Se reglamentó la Ley de Inocencia Fiscal: dicen que es "el blanqueo más grande de la historia"
La Ley de Inocencia Fiscal blinda a los ahorristas para que no puedan ser perseguidos por evasión.
El Gobierno puso en marcha la reglamentación de la Ley de Inocencia Fiscal y activó el nuevo Régimen Simplificado de Ganancias (RSG), un esquema voluntario que busca facilitar la bancarización y el uso de ahorros no declarados -incluidos los llamados "dólares del colchón"- con controles fiscales centrados en la declaración y el pago "hacia adelante".
Según los lineamientos operativos detallados por el Poder Ejecutivo, el RSG está dirigido a personas humanas con ingresos de hasta $1.000 millones y patrimonio de hasta $10.000 millones (evaluados año a año en los últimos tres ejercicios), excluyendo a los grandes contribuyentes.
¿CÓMO FUNCIONA LA LEY DE INOCENCIA FISCAL?
El organismo recaudador ARCA ofrecerá declaraciones juradas precargadas y limitará la fiscalización a ingresos y deducciones admitidas, sin analizar consumos personales o variaciones patrimoniales, salvo supuestos específicos de discrepancias relevantes.
En el esquema oficial, el incentivo clave es el llamado "efecto liberatorio": si el contribuyente se adhiere, presenta y paga en término, ARCA no podría reabrir revisiones sobre ese período fiscal y anteriores, salvo casos de diferencia significativa u otros supuestos definidos (como facturas apócrifas).
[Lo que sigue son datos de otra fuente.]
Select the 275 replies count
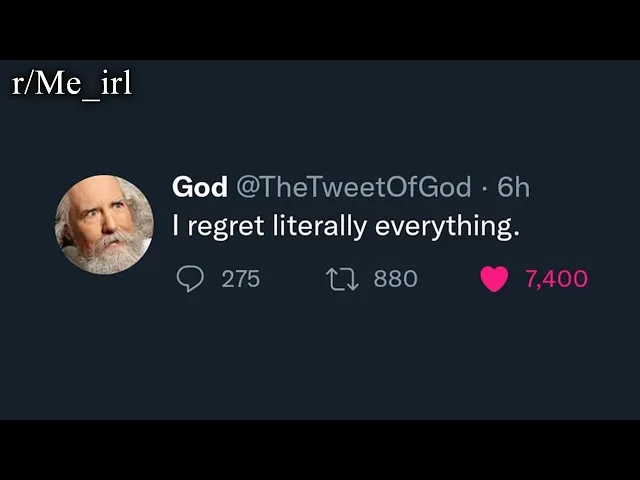The image size is (640, 480). click(241, 279)
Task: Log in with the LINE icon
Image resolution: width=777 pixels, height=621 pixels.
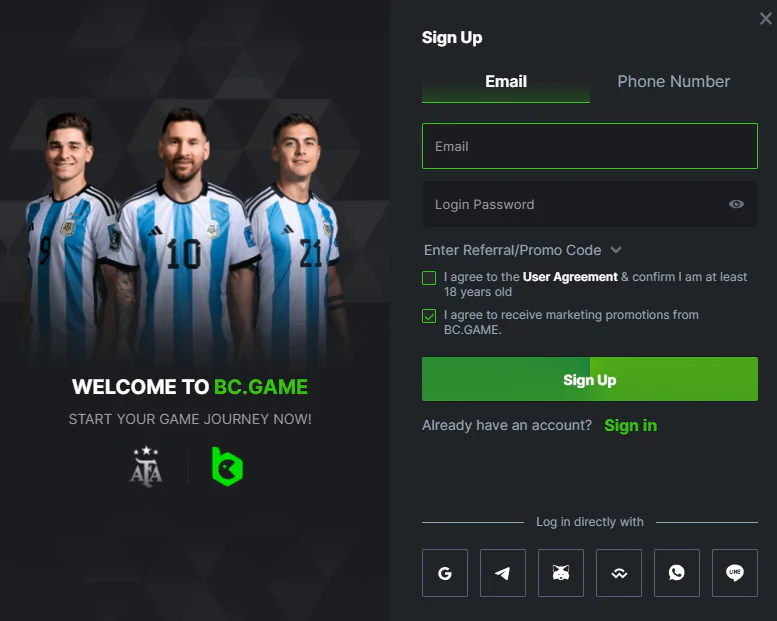Action: pyautogui.click(x=734, y=572)
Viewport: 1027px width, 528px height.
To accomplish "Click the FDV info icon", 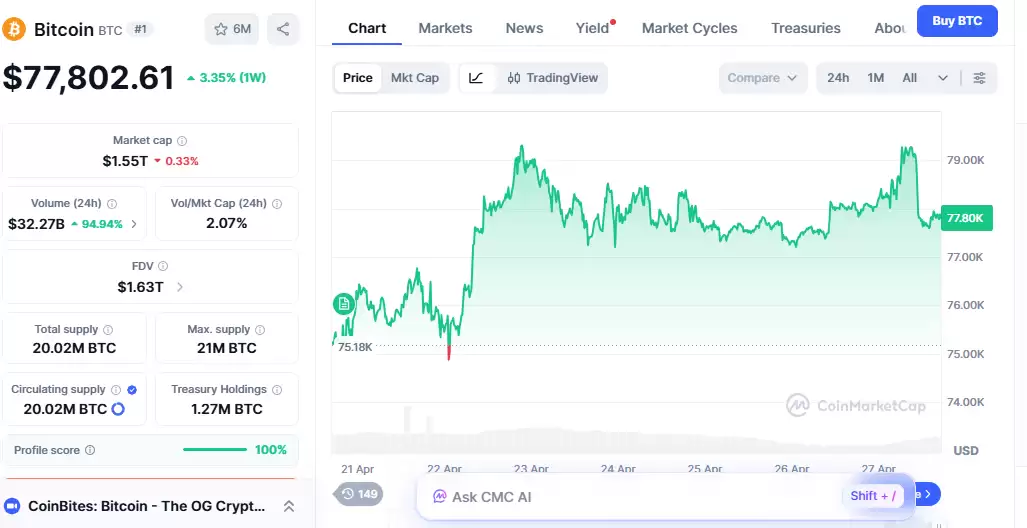I will pos(163,267).
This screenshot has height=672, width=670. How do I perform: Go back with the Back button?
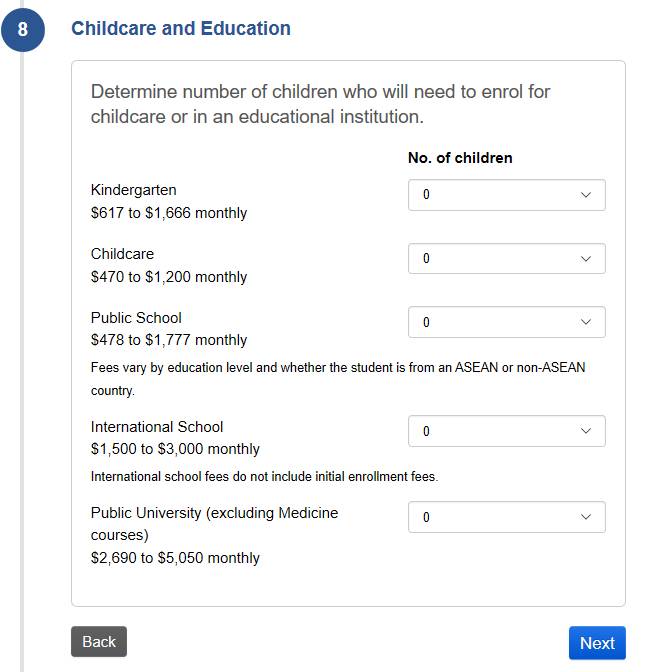99,642
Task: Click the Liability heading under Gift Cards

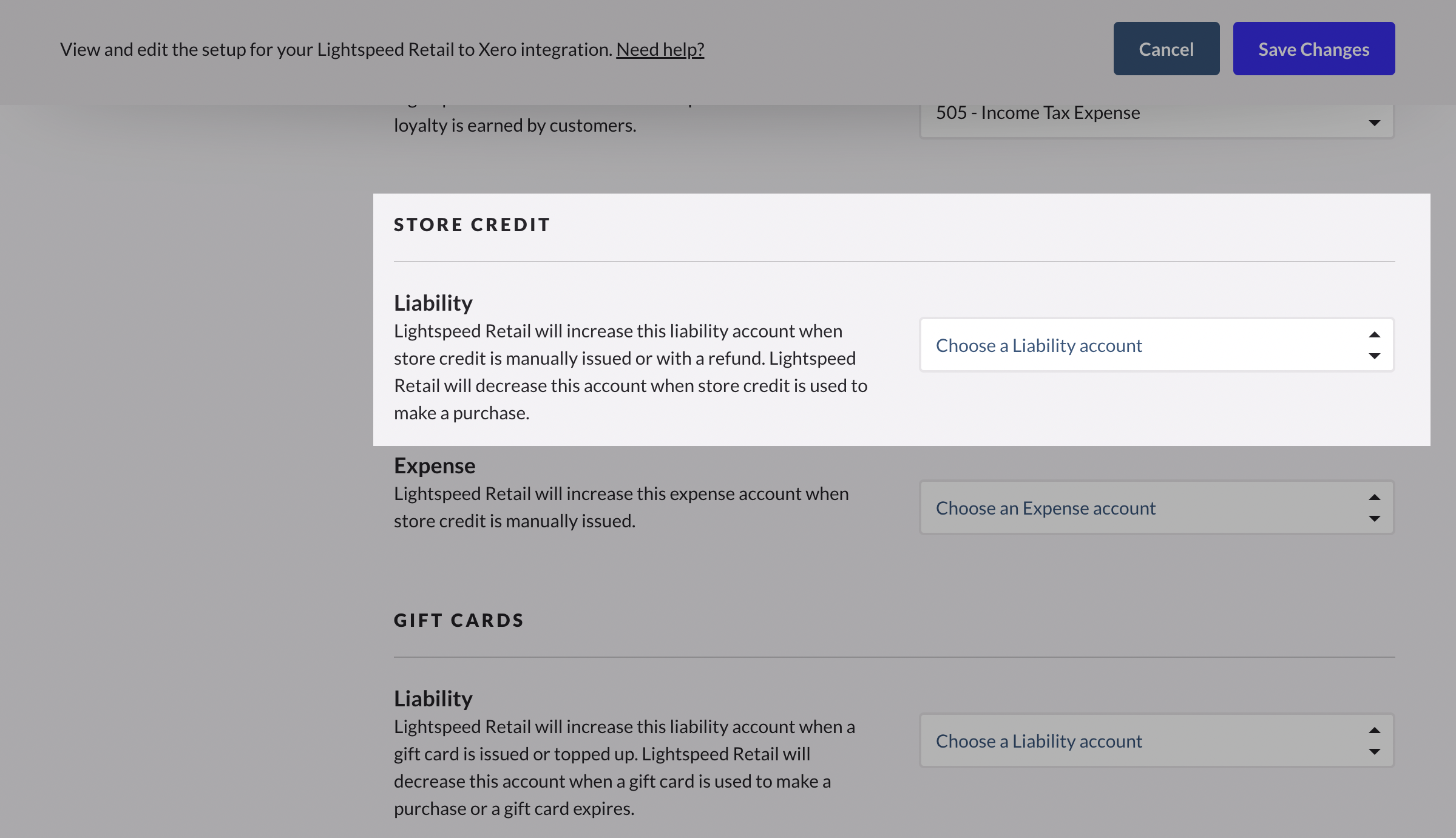Action: pyautogui.click(x=433, y=698)
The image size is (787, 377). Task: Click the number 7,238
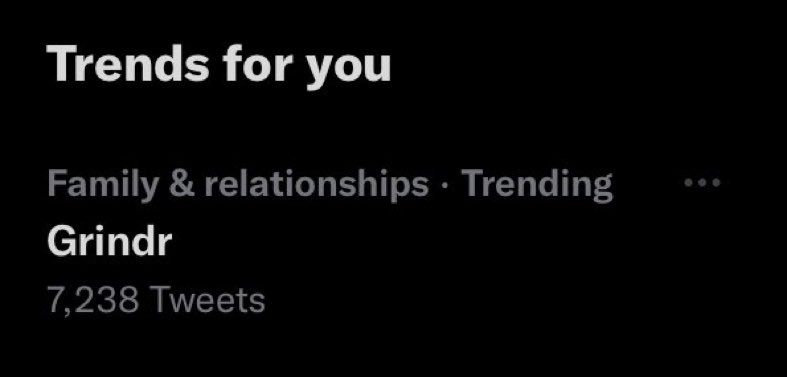click(93, 301)
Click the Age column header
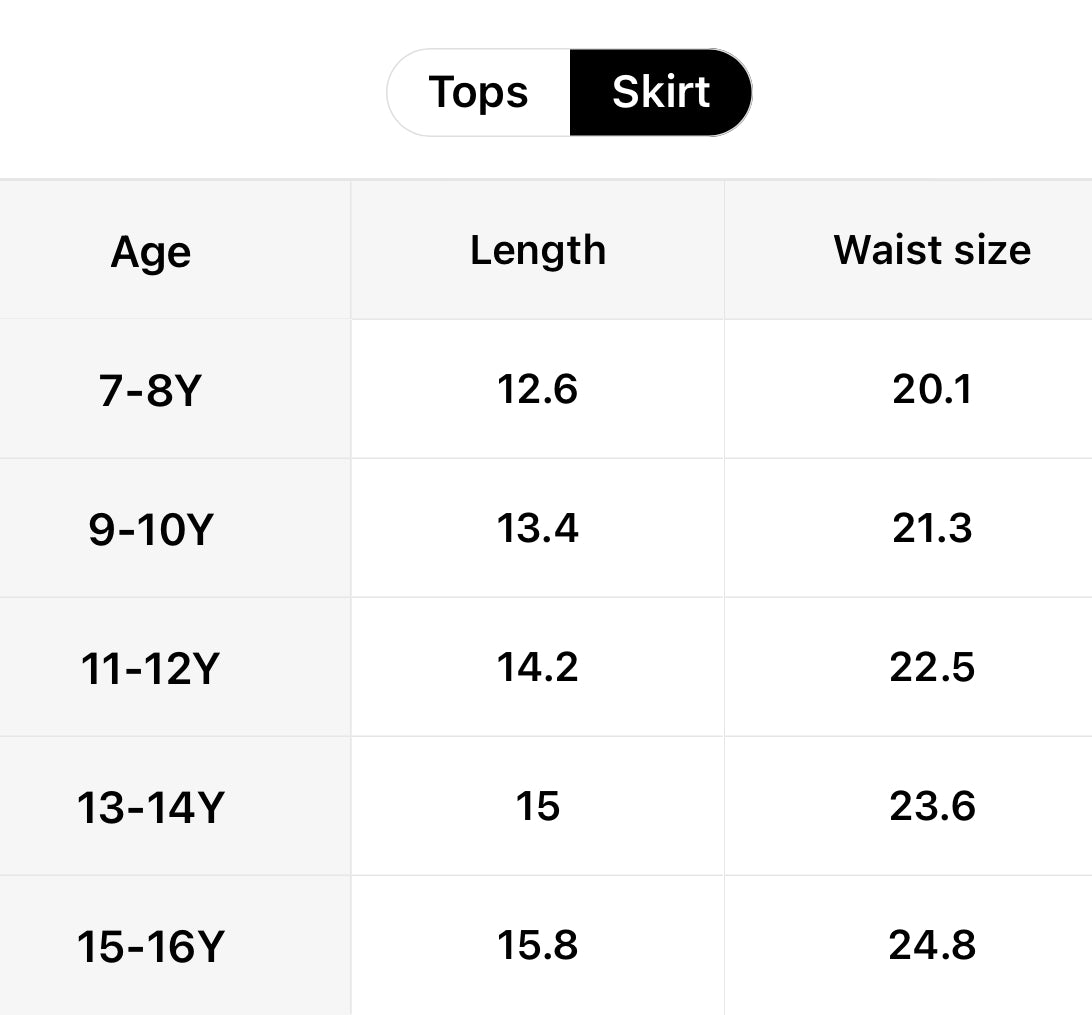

"Es una forma de tributar en la que ARCA no te va a pedir explicaciones por tu patrimonio ni por tus gastos personales", señalaron fuentes gubernamentales citadas por La Nación, que indicaron que "es el blanqueo más grande de la historia".
La reglamentación también fija cómo podrán realizarse operaciones con ahorros no declarados: los fondos deberán ingresar al sistema financiero en el origen o en el destino (por ejemplo, depósito en cuenta propia o transferencia directa al vendedor).
Además, eleva umbrales de información bancaria: operaciones de hasta $10 millones mensuales no generarían reportes automáticos a ARCA, según el mismo reporte.
El decreto actualiza sanciones formales, con un fuerte aumento nominal de multas, aunque introduce un mecanismo no automático: primero habrá recordatorios y plazos para regularizar antes de aplicar sanciones. También eleva los umbrales del Régimen Penal Tributario -evasión simple a $100 millones-, entre otros cambios.